§ **Excerpted text**
---
Simmons and Ragland are motivated missionaries of healthy eating, proselytizing nurses by bringing them samples of patient food on catering trays and visiting with patients in rooms for feedback and to educate on better diets and nutrition.
They also employ more subtle tactics in their work.
One way the stealth comes into play is in packing nutrition or healthier alternatives into a dish, such as using chickpeas in a recipe for orange muffins, or applesauce in chocolate cake.
Stealth also is employed in terms of presentation and packaging.
Changes in placement encourage healthier choices. At the cashier counters at St. Mary’s, impulse buys include fresh fruit and bottled water. The eye-level display features baked chips. Stickers on a cooler promote healthier choices, though desserts are packed inside. Various bottles of water in different shapes, colors and sizes catch the eye, a better choice over sugary drinks.
Sometimes healthy options hide in plain sight, such as at VCU Health, where there’s an open kitchen concept in the main cafeteria. “Everything is cooked right in front of the customer,” says Michele D’Amato, retail director for Aramark, the service that contracts with VCU to provide food services.
Its 400-seat cafeteria was renovated and reopened in February. D’Amato says it offers a variety of healthy food choices, more quiet space, and a better flow to minimize waits and to improve its ambiance. The main cafeteria has a circular layout, with a salad bar in its center surrounded by various stations for pizza, soup, entrées and other items. Each day, the cafeteria serves about 2,700 meals.
---
Please reproduce the passage on healthy hospital food word for word, in full. The rows that come next are taken from a separate source.
---
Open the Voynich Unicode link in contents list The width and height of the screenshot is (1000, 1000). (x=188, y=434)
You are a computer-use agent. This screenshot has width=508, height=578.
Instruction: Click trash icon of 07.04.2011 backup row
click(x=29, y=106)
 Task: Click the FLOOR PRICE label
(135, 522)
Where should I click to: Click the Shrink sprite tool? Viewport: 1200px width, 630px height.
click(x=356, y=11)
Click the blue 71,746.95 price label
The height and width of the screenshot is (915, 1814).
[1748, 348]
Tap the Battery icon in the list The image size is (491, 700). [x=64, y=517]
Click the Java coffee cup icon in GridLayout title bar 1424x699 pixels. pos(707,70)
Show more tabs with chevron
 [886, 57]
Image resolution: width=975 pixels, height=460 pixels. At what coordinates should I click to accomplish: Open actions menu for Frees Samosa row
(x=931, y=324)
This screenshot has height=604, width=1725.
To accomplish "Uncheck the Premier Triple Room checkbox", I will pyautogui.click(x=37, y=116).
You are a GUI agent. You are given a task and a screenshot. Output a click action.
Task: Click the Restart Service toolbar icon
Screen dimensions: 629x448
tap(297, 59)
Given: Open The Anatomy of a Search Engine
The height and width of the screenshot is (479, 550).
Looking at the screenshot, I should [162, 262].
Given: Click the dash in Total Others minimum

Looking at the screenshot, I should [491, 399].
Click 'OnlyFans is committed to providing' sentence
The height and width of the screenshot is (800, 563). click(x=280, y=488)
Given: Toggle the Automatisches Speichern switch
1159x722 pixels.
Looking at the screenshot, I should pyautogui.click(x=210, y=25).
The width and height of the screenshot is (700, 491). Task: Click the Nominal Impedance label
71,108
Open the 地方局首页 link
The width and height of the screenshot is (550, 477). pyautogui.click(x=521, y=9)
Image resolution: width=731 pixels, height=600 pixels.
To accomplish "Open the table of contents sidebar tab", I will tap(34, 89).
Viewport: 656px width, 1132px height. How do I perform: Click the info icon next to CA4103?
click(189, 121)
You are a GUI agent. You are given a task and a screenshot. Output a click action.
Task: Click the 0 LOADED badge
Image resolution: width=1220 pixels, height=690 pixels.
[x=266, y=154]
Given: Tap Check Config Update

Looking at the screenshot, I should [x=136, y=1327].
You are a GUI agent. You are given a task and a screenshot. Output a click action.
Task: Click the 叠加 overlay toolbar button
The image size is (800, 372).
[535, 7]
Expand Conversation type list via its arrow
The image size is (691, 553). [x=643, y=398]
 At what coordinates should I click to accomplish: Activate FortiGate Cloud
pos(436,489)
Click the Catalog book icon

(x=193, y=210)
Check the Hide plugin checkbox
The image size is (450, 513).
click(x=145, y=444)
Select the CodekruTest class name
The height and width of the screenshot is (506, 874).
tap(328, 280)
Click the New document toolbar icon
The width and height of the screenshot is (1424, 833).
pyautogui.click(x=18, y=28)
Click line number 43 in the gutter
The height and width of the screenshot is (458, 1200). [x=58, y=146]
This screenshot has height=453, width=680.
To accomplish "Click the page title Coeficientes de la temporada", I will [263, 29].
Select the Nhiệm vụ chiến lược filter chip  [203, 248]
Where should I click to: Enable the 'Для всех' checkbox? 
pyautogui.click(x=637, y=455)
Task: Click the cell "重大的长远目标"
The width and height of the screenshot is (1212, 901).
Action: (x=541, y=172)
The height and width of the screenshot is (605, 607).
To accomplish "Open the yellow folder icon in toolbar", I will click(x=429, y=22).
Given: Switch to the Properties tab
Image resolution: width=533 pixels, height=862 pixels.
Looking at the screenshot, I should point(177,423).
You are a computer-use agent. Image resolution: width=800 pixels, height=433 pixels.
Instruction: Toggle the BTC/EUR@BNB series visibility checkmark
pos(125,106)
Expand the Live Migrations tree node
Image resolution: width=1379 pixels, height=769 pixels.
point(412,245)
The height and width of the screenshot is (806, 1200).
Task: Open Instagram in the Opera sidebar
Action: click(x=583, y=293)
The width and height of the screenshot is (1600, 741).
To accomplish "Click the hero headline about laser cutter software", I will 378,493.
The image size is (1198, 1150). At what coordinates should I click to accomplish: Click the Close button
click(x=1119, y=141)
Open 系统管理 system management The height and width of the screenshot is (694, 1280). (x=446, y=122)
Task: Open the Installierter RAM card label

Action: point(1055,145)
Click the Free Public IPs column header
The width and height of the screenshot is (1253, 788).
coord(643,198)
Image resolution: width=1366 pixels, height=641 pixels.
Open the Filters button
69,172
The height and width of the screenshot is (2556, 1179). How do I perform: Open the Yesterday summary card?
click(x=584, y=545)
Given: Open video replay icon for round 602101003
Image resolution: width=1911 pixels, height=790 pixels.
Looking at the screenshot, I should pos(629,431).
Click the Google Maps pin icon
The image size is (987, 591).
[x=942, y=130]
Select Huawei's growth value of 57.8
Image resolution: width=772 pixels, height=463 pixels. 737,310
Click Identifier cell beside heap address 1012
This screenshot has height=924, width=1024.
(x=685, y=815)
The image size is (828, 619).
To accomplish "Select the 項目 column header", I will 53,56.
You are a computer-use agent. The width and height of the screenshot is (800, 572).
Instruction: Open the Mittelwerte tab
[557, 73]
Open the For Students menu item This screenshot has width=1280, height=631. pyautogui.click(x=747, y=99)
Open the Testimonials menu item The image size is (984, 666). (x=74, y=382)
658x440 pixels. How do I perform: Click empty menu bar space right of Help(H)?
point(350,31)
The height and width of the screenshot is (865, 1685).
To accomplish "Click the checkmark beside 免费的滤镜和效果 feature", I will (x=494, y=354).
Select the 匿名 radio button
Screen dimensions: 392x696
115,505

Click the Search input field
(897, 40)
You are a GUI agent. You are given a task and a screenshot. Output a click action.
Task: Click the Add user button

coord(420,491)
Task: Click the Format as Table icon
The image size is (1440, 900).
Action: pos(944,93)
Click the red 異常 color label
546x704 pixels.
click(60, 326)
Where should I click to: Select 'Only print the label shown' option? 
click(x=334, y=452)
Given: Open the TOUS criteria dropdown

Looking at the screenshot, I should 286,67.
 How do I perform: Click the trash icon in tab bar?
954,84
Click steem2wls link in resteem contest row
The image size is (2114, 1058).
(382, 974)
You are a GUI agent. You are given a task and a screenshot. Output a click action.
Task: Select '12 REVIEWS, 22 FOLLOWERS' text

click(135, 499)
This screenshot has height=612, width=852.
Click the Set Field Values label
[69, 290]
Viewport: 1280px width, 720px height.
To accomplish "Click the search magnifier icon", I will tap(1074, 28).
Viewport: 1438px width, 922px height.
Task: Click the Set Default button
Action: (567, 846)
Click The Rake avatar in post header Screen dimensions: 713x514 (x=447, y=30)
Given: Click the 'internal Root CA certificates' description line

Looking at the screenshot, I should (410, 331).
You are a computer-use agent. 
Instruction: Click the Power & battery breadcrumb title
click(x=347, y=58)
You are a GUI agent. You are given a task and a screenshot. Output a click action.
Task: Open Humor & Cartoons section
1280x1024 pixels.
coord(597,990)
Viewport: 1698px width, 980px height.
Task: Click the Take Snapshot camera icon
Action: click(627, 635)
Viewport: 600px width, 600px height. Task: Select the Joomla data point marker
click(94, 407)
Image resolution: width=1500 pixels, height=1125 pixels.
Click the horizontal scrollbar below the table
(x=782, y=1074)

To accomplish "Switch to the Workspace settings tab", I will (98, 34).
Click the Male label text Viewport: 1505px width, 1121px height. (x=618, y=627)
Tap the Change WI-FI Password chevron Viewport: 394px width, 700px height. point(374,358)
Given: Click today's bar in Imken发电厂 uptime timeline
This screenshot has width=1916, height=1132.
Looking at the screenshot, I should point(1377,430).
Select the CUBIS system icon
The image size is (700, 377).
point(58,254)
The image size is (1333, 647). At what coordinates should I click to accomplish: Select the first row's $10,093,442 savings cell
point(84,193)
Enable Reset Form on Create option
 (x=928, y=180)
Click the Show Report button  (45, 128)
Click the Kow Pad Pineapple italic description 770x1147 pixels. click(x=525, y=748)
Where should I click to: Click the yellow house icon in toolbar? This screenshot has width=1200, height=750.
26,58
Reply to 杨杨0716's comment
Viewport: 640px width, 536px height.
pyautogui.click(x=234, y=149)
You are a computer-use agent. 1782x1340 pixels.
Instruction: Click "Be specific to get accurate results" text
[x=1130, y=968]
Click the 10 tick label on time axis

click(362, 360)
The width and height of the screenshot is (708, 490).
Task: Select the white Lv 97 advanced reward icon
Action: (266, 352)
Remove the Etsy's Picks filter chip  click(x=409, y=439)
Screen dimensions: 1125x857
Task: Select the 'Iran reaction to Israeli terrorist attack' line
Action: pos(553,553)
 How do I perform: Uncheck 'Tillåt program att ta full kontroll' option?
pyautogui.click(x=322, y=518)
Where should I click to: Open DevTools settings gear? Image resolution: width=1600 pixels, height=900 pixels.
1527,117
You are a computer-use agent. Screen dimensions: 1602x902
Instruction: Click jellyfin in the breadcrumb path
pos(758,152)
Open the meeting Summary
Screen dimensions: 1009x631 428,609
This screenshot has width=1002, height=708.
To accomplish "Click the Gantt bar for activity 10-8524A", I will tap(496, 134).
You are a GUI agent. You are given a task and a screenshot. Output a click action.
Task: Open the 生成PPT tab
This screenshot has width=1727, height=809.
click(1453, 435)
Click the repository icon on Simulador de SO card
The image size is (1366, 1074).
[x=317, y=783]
---
§ **Response**
Simmons and Ragland are motivated missionaries of healthy eating, proselytizing nurses by bringing them samples of patient food on catering trays and visiting with patients in rooms for feedback and to educate on better diets and nutrition.
They also employ more subtle tactics in their work.
One way the stealth comes into play is in packing nutrition or healthier alternatives into a dish, such as using chickpeas in a recipe for orange muffins, or applesauce in chocolate cake.
Stealth also is employed in terms of presentation and packaging.
Changes in placement encourage healthier choices. At the cashier counters at St. Mary’s, impulse buys include fresh fruit and bottled water. The eye-level display features baked chips. Stickers on a cooler promote healthier choices, though desserts are packed inside. Various bottles of water in different shapes, colors and sizes catch the eye, a better choice over sugary drinks.
Sometimes healthy options hide in plain sight, such as at VCU Health, where there’s an open kitchen concept in the main cafeteria. “Everything is cooked right in front of the customer,” says Michele D’Amato, retail director for Aramark, the service that contracts with VCU to provide food services.
Its 400-seat cafeteria was renovated and reopened in February. D’Amato says it offers a variety of healthy food choices, more quiet space, and a better flow to minimize waits and to improve its ambiance. The main cafeteria has a circular layout, with a salad bar in its center surrounded by various stations for pizza, soup, entrées and other items. Each day, the cafeteria serves about 2,700 meals.